ACTIVITY. The listing below is to be transcribed exactly.

INFORMATION.
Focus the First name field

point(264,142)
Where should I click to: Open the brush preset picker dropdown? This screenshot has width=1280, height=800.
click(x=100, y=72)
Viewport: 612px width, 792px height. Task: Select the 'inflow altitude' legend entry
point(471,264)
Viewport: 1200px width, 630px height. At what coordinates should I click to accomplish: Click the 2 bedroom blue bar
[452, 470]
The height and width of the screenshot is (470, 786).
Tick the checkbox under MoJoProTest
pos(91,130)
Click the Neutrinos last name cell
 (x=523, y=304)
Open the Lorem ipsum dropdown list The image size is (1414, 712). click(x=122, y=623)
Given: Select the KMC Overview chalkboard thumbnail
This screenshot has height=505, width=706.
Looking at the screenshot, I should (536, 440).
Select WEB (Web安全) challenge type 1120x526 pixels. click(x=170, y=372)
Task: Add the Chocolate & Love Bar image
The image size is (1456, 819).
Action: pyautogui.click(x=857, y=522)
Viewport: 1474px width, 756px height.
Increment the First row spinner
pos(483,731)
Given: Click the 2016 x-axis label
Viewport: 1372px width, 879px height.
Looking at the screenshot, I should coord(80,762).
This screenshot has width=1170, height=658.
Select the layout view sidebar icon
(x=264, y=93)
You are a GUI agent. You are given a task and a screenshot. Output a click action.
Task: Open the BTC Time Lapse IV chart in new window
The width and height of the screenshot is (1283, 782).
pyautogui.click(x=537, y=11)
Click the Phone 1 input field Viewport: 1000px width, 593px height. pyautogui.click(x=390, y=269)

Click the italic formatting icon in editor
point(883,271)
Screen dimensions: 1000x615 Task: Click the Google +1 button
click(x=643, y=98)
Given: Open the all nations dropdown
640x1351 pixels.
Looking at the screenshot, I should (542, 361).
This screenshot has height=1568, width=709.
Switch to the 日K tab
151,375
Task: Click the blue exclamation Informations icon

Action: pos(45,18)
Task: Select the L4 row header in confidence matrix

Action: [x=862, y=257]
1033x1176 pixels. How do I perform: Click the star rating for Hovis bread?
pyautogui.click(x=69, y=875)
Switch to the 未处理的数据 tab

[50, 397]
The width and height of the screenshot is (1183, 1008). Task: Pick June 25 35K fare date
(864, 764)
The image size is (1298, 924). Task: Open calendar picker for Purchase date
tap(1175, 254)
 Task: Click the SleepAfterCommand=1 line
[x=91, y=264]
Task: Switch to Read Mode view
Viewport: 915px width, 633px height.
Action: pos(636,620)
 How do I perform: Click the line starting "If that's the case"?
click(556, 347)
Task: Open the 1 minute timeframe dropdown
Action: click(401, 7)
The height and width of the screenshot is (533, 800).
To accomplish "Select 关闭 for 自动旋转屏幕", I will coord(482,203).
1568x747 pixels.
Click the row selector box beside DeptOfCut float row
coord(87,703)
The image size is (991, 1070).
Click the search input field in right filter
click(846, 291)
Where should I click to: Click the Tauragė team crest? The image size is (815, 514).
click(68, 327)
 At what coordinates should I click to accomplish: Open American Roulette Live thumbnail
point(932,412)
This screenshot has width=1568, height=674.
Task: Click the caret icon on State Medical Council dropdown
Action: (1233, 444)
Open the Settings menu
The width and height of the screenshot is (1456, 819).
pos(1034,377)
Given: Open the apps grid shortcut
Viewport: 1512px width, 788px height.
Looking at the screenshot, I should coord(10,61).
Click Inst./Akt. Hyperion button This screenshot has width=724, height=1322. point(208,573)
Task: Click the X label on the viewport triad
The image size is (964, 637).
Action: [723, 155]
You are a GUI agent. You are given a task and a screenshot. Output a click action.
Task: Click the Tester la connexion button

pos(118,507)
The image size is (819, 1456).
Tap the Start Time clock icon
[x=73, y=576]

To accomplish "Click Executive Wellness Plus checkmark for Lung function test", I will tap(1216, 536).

SOLUTION TO THIS PROBLEM.
Focus the First name field

point(264,142)
Where should I click to: Open the brush preset picker dropdown? This screenshot has width=1280, height=800.
click(x=100, y=72)
Viewport: 612px width, 792px height. Task: Select the 'inflow altitude' legend entry
point(471,264)
Viewport: 1200px width, 630px height. At what coordinates should I click to accomplish: Click the 2 bedroom blue bar
[452, 470]
The height and width of the screenshot is (470, 786).
Tick the checkbox under MoJoProTest
pos(91,130)
Click the Neutrinos last name cell
 (x=523, y=304)
Open the Lorem ipsum dropdown list The image size is (1414, 712). click(x=122, y=623)
Given: Select the KMC Overview chalkboard thumbnail
This screenshot has height=505, width=706.
Looking at the screenshot, I should (536, 440).
Select WEB (Web安全) challenge type 1120x526 pixels. click(x=170, y=372)
Task: Add the Chocolate & Love Bar image
The image size is (1456, 819).
Action: pyautogui.click(x=857, y=522)
Viewport: 1474px width, 756px height.
Increment the First row spinner
pos(483,731)
Given: Click the 2016 x-axis label
Viewport: 1372px width, 879px height.
Looking at the screenshot, I should coord(80,762).
This screenshot has width=1170, height=658.
Select the layout view sidebar icon
(x=264, y=93)
You are a GUI agent. You are given a task and a screenshot. Output a click action.
Task: Open the BTC Time Lapse IV chart in new window
The width and height of the screenshot is (1283, 782).
pyautogui.click(x=537, y=11)
Click the Phone 1 input field Viewport: 1000px width, 593px height. pyautogui.click(x=390, y=269)

Click the italic formatting icon in editor
point(883,271)
Screen dimensions: 1000x615 Task: Click the Google +1 button
click(x=643, y=98)
Given: Open the all nations dropdown
640x1351 pixels.
Looking at the screenshot, I should (542, 361).
This screenshot has height=1568, width=709.
Switch to the 日K tab
151,375
Task: Click the blue exclamation Informations icon

Action: pos(45,18)
Task: Select the L4 row header in confidence matrix

Action: [x=862, y=257]
1033x1176 pixels. How do I perform: Click the star rating for Hovis bread?
pyautogui.click(x=69, y=875)
Switch to the 未处理的数据 tab

[50, 397]
The width and height of the screenshot is (1183, 1008). Task: Pick June 25 35K fare date
(864, 764)
The image size is (1298, 924). Task: Open calendar picker for Purchase date
tap(1175, 254)
 Task: Click the SleepAfterCommand=1 line
[x=91, y=264]
Task: Switch to Read Mode view
Viewport: 915px width, 633px height.
Action: pos(636,620)
 How do I perform: Click the line starting "If that's the case"?
click(556, 347)
Task: Open the 1 minute timeframe dropdown
Action: click(401, 7)
The height and width of the screenshot is (533, 800).
To accomplish "Select 关闭 for 自动旋转屏幕", I will coord(482,203).
1568x747 pixels.
Click the row selector box beside DeptOfCut float row
coord(87,703)
The image size is (991, 1070).
Click the search input field in right filter
click(846, 291)
Where should I click to: Click the Tauragė team crest? The image size is (815, 514).
click(68, 327)
 At what coordinates should I click to accomplish: Open American Roulette Live thumbnail
point(932,412)
This screenshot has width=1568, height=674.
Task: Click the caret icon on State Medical Council dropdown
Action: (1233, 444)
Open the Settings menu
The width and height of the screenshot is (1456, 819).
pos(1034,377)
Given: Open the apps grid shortcut
Viewport: 1512px width, 788px height.
Looking at the screenshot, I should coord(10,61).
Click Inst./Akt. Hyperion button This screenshot has width=724, height=1322. point(208,573)
Task: Click the X label on the viewport triad
The image size is (964, 637).
Action: [723, 155]
You are a GUI agent. You are given a task and a screenshot. Output a click action.
Task: Click the Tester la connexion button

pos(118,507)
The image size is (819, 1456).
Tap the Start Time clock icon
[x=73, y=576]

To accomplish "Click Executive Wellness Plus checkmark for Lung function test", I will tap(1216, 536).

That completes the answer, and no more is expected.